■ **Extrait du document**:
Quand deux vieux routards du grand reportage de guerre se retrouvent sur la question de la crise du journalisme de connivence, cela donne une bonne demi-heure de salutaires commentaires sur le désastre médiatique que constitue la couverture de la guerre en Ukraine. Chris Hedges est un journaliste américain dont la réputation n’est plus à faire (1), vu qu’elle s’est notamment faite lors des guerres américaines en Irak où, arabophone, il suivait la situation depuis la réalité de la population plutôt que des expériences très cadrées des journalistes “embedded” dans l’armée d’occupation, le plus souvent loin des zones dangereuses.

■ **Données fournies**:

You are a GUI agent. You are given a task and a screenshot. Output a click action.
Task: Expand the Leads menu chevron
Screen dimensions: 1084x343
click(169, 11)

■ **Mise en pratique**:
**1)** Énumérez les renseignements que l'extrait sur le journalisme de connivence donne au sujet de Chris Hedges.
**2)** Poursuivez l'extrait sur le journalisme de connivence à partir de sa dernière phrase.

■ **Réponses attendues**:
**1)**
- Il est un journaliste américain.
- Sa réputation n'est plus à faire.
- Cette réputation s'est notamment faite lors des guerres américaines en Irak.
- Il est arabophone.
- En Irak, il suivait la situation depuis la réalité de la population plutôt que depuis les expériences très cadrées des journalistes « embedded » dans l'armée d'occupation.

**2)**
Il a ainsi pu observer que la liberté journalistique allouée aux reporters lors de la guerre du Vietnam, renvoyant au public toute l’horreur de la guerre, avait contribué au rejet populaire de ces massacres dénués de sens, et que l’état-major avait ensuite décidé qu’il n’était plus question de laisser ces “reporters” se promener sur le champ de bataille sans “encadrement”.
Du journalisme à la propagande
Ainsi, selon lui, les “journalistes de guerre” modernes, à quelques rares exceptions près, se contentent tout à fait d’être promenés par le service politique de l’armée là où il y a quelque chose “d’intéressant” à voir, et passer le reste du temps à l’hôtel à retranscrire les “explications” de ces mêmes militaires. Et ce sont eux que l’on retrouve aujourd’hui sur le front du “camp du bien” en Ukraine, et dans les mêmes conditions d’incompréhension totale du contexte. Ils sont juste là pour “faire le boulot” selon les directives idéologiques de leurs patrons, et surtout sans prendre de risques de carrière.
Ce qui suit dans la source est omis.